Mara’s take on Lisbeth is strangely enigmatic in the sense that she’s the proverbial train wreck who’s hard to look away from – well, that is to say, except for a couple instances of cringe-worthy brutality that are particularly hard to watch.

It’s not to say she’s especially destructive, but more of a “destructee,” of sorts. She’s the victim of a rough upbringing and some shockingly rougher events during the course of the film, but even so, the tough exterior she exudes provides many of the film’s best moments, and Academy Award voters would be remiss from noticing it.
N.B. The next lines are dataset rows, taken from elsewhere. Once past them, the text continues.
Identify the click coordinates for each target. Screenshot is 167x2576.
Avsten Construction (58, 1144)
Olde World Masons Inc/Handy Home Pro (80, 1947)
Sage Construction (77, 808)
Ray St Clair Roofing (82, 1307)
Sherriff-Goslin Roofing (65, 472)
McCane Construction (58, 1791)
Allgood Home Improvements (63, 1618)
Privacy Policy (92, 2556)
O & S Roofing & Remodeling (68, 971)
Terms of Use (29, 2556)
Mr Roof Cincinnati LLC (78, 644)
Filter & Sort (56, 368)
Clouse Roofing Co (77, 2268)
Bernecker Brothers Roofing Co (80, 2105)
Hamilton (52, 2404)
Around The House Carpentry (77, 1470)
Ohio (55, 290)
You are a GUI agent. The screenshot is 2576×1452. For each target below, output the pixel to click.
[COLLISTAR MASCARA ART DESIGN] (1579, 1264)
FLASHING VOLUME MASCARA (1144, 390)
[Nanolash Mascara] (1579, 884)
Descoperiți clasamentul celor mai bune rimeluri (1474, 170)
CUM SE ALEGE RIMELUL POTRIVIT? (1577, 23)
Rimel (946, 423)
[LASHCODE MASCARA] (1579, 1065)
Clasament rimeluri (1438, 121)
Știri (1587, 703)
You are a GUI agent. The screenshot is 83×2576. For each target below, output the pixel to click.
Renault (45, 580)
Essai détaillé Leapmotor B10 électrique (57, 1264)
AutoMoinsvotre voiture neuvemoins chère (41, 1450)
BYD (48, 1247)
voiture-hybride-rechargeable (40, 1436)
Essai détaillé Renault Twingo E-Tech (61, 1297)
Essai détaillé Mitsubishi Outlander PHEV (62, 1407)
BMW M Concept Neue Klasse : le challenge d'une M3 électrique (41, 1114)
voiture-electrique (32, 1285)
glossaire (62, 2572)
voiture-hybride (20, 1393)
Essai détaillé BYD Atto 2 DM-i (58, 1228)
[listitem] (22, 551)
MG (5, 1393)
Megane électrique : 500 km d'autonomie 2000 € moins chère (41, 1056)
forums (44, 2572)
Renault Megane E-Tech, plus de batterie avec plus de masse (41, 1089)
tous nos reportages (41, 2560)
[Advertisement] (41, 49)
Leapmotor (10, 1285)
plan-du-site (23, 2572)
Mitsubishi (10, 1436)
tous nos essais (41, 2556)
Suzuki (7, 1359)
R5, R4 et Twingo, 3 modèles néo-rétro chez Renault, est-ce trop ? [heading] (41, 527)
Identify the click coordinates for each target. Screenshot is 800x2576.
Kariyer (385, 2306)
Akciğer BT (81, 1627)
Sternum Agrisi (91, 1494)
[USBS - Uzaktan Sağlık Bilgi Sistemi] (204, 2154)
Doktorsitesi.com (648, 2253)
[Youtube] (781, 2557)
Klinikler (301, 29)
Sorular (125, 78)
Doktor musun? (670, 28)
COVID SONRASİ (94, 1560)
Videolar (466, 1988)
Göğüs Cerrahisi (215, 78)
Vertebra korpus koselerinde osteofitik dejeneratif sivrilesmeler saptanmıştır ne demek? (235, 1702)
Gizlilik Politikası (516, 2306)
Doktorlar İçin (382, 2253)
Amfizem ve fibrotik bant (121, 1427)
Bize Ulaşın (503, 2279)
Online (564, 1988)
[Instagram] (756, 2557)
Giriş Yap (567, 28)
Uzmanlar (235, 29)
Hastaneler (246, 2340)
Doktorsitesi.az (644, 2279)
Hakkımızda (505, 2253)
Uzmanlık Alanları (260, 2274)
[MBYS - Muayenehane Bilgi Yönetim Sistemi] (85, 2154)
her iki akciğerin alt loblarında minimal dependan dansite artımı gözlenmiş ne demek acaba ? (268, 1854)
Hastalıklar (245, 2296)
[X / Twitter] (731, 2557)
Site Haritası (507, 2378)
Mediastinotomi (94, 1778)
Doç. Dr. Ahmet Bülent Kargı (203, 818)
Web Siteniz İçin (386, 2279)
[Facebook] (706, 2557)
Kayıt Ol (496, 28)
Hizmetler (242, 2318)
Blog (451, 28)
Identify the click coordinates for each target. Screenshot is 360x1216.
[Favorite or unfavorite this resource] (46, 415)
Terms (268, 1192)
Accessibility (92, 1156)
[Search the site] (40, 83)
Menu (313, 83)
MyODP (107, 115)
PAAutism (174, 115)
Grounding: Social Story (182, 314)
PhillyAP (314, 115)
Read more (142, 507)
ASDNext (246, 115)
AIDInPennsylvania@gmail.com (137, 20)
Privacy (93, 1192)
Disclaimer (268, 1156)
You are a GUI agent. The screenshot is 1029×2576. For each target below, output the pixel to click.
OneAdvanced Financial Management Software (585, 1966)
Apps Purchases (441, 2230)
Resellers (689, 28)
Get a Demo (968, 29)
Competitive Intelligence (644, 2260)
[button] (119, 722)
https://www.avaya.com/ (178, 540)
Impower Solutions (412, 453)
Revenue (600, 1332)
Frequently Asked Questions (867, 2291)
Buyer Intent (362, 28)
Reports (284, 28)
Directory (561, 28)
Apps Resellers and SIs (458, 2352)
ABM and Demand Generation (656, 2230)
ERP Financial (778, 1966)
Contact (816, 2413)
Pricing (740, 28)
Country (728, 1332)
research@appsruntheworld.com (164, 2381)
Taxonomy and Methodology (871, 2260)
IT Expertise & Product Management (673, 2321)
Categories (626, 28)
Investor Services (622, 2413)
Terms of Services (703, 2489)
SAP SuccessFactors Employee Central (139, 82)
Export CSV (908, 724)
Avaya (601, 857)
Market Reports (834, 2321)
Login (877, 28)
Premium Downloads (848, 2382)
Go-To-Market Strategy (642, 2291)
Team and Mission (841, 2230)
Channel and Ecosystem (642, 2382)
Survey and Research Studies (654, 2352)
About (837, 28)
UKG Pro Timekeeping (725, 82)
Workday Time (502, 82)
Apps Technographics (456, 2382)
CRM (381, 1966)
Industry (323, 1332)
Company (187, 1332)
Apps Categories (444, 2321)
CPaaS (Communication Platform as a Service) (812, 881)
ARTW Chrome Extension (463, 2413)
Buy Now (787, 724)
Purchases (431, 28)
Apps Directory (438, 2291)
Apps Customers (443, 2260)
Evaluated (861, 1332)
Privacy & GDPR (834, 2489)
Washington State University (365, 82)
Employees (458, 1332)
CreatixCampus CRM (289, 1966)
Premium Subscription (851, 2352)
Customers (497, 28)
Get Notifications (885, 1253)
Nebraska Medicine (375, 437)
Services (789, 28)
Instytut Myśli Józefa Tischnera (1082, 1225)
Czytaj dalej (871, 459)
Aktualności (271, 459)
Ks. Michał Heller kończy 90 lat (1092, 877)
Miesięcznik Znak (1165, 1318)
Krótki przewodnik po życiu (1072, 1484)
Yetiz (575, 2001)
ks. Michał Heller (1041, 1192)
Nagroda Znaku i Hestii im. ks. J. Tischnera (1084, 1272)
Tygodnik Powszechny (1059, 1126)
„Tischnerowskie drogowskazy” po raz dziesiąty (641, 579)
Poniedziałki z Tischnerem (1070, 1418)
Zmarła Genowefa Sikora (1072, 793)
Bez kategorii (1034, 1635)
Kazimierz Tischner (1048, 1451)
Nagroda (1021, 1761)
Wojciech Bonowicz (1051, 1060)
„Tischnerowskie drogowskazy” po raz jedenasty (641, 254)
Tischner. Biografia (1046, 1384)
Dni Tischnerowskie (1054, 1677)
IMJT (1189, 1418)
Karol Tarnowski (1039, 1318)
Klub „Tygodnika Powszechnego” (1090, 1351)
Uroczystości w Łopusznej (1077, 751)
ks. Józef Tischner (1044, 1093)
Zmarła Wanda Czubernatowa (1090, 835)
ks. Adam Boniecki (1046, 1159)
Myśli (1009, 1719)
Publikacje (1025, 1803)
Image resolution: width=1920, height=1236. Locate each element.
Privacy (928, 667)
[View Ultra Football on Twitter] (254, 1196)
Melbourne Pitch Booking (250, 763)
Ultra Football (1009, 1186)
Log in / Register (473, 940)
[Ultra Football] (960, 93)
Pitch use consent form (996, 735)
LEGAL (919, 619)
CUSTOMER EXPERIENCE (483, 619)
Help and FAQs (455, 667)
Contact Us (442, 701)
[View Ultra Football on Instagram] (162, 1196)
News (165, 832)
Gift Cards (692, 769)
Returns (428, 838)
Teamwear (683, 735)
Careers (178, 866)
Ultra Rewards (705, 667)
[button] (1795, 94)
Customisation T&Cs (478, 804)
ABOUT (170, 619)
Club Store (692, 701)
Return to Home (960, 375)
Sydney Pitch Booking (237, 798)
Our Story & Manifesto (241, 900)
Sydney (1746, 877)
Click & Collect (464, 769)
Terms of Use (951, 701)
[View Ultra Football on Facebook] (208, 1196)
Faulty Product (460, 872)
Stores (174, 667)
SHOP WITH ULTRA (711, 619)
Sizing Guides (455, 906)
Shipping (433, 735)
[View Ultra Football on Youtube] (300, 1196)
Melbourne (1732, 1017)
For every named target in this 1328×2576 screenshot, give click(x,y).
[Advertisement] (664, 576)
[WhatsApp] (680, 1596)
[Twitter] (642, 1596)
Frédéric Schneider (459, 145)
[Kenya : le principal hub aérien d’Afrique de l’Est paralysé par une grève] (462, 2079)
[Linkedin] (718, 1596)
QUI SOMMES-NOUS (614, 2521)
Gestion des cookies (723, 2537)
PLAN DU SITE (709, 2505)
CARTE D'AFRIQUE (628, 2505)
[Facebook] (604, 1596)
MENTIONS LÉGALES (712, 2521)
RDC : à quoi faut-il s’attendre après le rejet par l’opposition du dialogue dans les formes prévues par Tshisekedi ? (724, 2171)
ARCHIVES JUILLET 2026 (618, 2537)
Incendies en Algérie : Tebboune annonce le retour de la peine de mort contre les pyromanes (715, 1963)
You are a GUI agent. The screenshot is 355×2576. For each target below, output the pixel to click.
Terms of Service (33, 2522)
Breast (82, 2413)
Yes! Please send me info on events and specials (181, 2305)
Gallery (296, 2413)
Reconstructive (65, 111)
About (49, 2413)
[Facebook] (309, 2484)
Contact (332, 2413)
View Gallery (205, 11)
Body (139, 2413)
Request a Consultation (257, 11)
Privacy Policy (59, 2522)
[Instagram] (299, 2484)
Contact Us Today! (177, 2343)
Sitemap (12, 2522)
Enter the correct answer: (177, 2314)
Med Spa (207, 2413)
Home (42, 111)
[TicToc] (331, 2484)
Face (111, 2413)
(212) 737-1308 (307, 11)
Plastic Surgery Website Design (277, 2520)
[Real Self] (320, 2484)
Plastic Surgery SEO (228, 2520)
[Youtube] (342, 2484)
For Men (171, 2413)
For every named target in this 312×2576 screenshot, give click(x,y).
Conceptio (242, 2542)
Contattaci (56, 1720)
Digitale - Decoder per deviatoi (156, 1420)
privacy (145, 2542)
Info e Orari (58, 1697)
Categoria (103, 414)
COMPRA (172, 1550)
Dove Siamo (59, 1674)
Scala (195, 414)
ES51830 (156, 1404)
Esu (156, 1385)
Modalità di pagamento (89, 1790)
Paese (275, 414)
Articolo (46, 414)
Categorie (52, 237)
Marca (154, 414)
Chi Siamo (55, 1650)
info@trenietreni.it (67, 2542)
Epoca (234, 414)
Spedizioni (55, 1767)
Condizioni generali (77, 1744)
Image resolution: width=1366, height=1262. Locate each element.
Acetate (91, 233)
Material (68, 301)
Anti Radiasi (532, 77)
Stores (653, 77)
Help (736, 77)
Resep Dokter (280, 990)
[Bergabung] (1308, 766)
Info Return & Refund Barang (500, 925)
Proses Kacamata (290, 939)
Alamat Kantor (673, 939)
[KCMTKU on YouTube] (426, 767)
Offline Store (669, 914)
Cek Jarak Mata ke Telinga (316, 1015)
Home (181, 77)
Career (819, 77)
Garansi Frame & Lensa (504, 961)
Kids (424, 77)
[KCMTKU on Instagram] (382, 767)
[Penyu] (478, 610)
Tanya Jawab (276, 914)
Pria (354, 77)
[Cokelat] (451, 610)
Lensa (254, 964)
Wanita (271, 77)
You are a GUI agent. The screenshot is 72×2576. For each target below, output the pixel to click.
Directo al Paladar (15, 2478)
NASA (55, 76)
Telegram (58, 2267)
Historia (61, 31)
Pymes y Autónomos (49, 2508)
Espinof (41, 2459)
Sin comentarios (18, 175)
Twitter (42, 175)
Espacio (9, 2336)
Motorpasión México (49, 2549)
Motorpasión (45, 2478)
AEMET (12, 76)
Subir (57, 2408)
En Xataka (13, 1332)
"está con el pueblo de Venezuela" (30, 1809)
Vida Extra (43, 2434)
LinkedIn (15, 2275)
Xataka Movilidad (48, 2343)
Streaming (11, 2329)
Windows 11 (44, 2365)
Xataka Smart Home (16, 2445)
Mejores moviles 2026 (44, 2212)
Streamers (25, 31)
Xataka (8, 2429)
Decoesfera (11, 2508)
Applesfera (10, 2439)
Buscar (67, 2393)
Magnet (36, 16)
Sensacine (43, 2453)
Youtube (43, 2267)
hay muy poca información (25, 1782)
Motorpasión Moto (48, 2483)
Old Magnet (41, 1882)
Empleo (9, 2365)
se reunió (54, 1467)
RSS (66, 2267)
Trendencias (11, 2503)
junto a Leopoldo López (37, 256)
The same can’t be said for Craig, which is a shame, because I want to love the guy. Being James Bond has really opened doors for him, and rightfully so as he’s a true talent, but I’ve yet to see him exert any real charisma, and the same is true here.

Now, it would be unfair to criticize him too much here as his character doesn’t exactly call for Heath-Ledger-as-Joker-type theatrics, but, as the lead, he takes a back seat to Mara, which is a minor failure. We’re supposed to feel for the guy as he’s not only brought to near bankruptcy being ordered to pay $300,000 as part of his libel conviction, but also near the film’s end when he finds himself in a rather dire predicament.

Sadly, we don’t.

That’s just grasping at straws, however, as “Dragon Tattoo” is a triumph of storytelling. While I wish the visuals weren’t as drab – though the film’s 007-like title sequence set to Trent Reznor and Karen O’s cover of Led Zeppelin’s “Immigrant Song” is something to behold  – and that Reznor’s score was little more than droning background noise, it’s still a wonderful exercise in narrative that’s worthy of major awards recognition, even if it’s far from the jolly family fare coming out this holiday.

“The Girl with the Dragon Tattoo” is rated R and is scheduled to hit theaters Tuesday.